*TASKS TO COMPLETE*.
• 1. From the text about the couple turned away by a foster-care agency, list the services Holston provides to families on behalf of the Tennessee Department of Children's Services.
• 2. Pick up the account of the Jewish couple turned away by a Tennessee foster-care agency, starting after its last sentence.

+++ TEXT PASSAGE

Elizabeth and Gabriel Rutan-Ram were excited about the prospect of starting a family by fostering and adopting a child. But as they prepared to attend their first day of foster-parent training at Holston United Methodist Home for Children in northeastern Tennessee last January, they received an email from the agency telling them not to come.
The group was refusing to help the couple because they are Jewish.
“As a Christian organization, our executive team made the decision several years ago to only provide adoption services to prospective adoptive families that share our belief system in order to avoid conflicts or delays with future service delivery,” the email said, according to court documents.
Although it is a religious organization, Holston receives taxpayer funding and, on behalf of the Tennessee Department of Children’s Services, assists families with foster-care placement, training and other related services.

++++++
+++ DATASET EXTRACT

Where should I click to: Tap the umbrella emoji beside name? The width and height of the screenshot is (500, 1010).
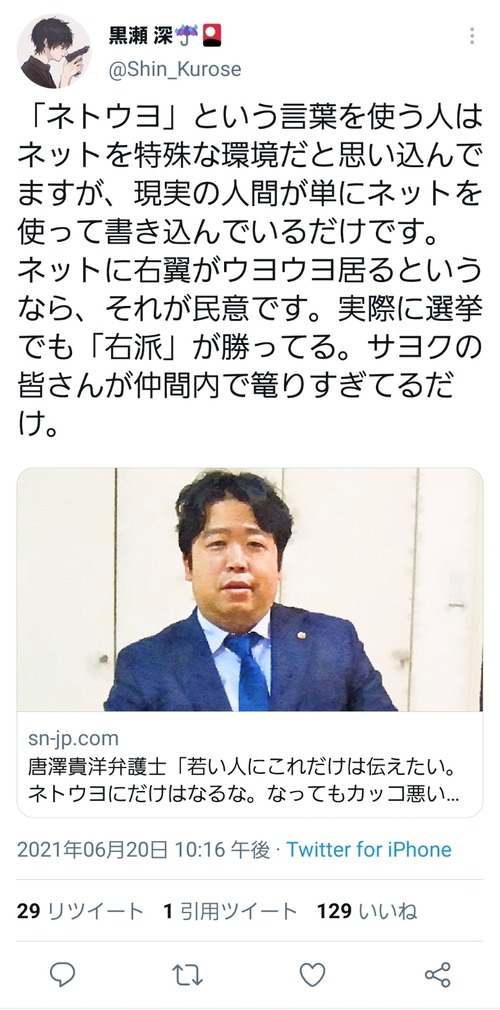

++++++

*EXPECTED RESULTS*.
• 1.
- Foster-care placement
- Training
- Other related services

• 2.
On Wednesday, the Rutan-Rams, along with six others, sued the Department of Children’s Services and its commissioner, Jennifer Nichols, claiming it violated the couple’s rights to religious freedom and equal protection in the Tennessee Constitution by using state funds to support agencies that discriminate based on religious beliefs.
“It’s infuriating to learn our tax dollars are funding discrimination against us,” Gabriel Rutan-Ram said in a news release from the Americans United for Separation of Church and State. “If an agency is getting tax money to provide a service, then everyone should be served — it shouldn’t matter whether you’re Jewish, Catholic or an atheist. We’re all citizens of Tennessee, regardless of our religion.”
The Tennessee Department of Children’s Services declined to comment to The Washington Post citing impending litigation.
Brad Williams, the president and chief executive of Holston, which is not named as a defendant in the suit, said in a statement to The Post that his agency wants to make sure that “vulnerable children” do not “lose access to Christian families.”
“Holston Home places children with families that agree with our statement of faith, and forcing Holston Home to violate our beliefs and place children in homes that do not share our faith is wrong and contrary to a free society,” Williams added.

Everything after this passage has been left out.